Antara, Jakarta – Law No. 11 of 2020 on job creation will guarantee that laid-off workers receive their severance pay, according to the Center of Reform on Economic (CORE).
"This is because the clause was not a civil code but criminal. If a company refuses to give the workers' severance pay according to the law, they will be convicted," Director of Research of CORE Indonesia Piter Abdullah noted in a statement here on Saturday.
The previous Law No. 13 of 2003 stipulated that a company refusing to give severance payment would be charged under the civil code, and this would take a longer process to settle.
Ironically, it is the worker, as the claimant, who had to bear the expenses of the civil lawsuit.
Abdullah noted that the new law on job creation demonstrated the government's protection for workers, and those companies refusing to provide severance pay would face the state's action.
He ensured that the law on job creation would be a solution for laid-off workers to receive their severance pay, although the amount might be lesser, from earlier 25 to 32 times their salary, but it offer certainty to protect the workers' rights.

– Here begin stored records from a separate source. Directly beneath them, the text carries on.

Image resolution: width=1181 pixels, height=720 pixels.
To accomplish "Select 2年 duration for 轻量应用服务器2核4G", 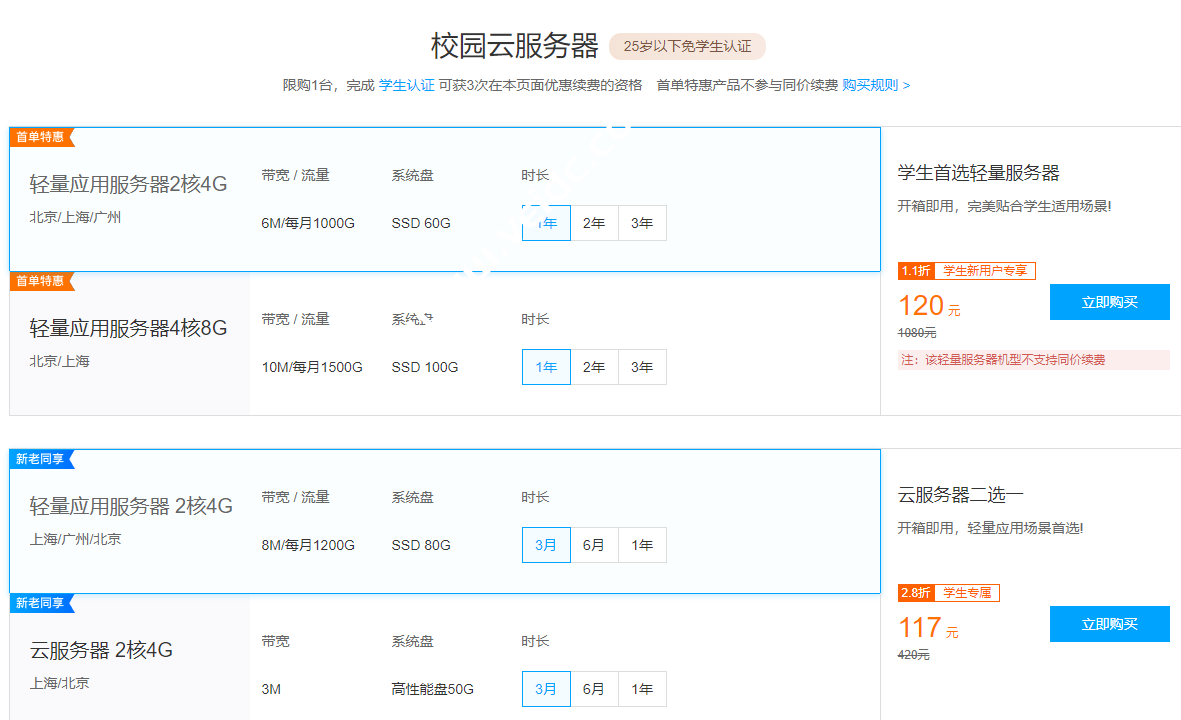I will [x=594, y=222].
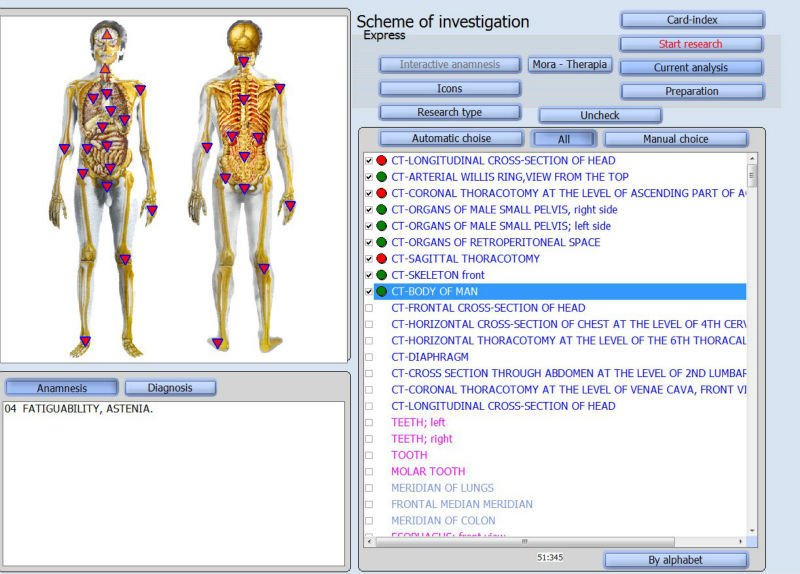Click the forehead marker on front body

point(106,35)
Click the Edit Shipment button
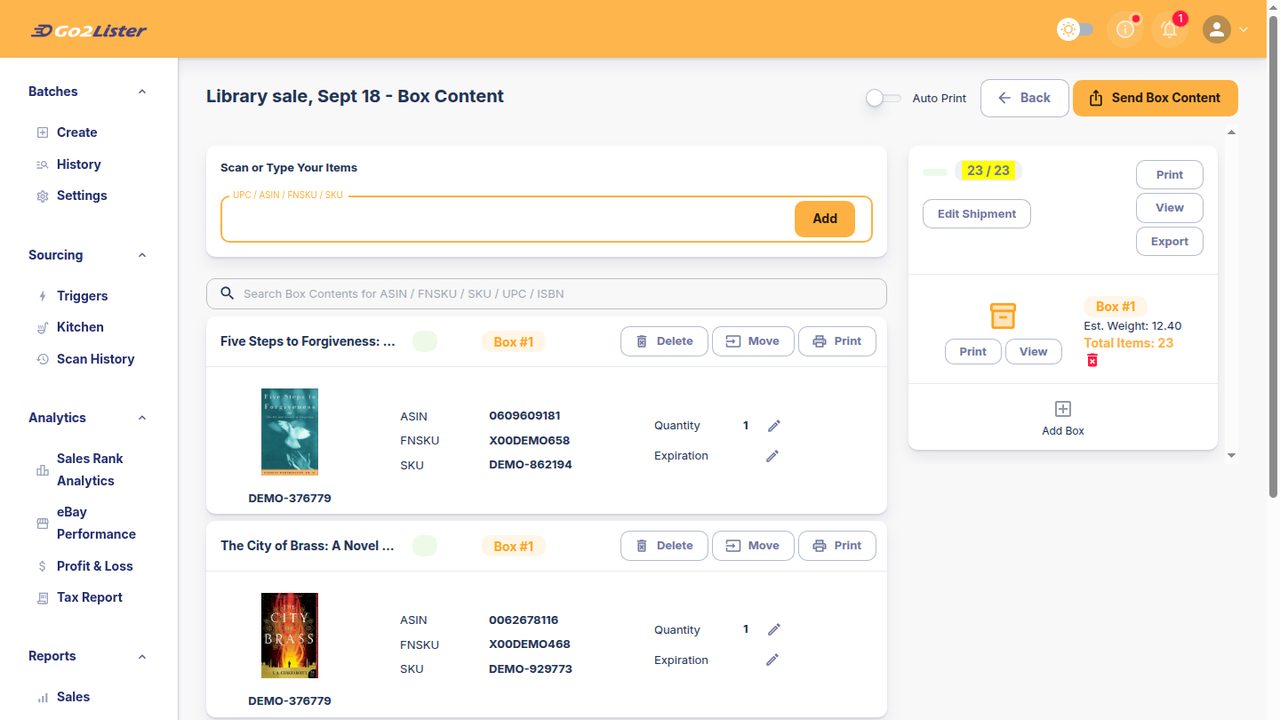The height and width of the screenshot is (720, 1280). click(x=977, y=214)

"I can ensure that it will not be detrimental to workers. Why, because instead of the lower amount (of severance pay), there is a certainty that it will be paid," he explained.
According to the Manpower Ministry's data in 2019, only 27 percent businessmen had fulfilled the requirement to offer compensation payment in accordance with Law No. 13 of 2003.
Some of the companies claimed bankruptcy for the reason behind not giving the severance pay.
The World Bank report, quoting data of the National Workforces Survey of the Central Statistics Agency (BPS) in 2018, noted that 66 percent of the workers did not receive severance pay, 27 percent received lesser than the required amount, and seven percent received the severance pay in accordance with the law.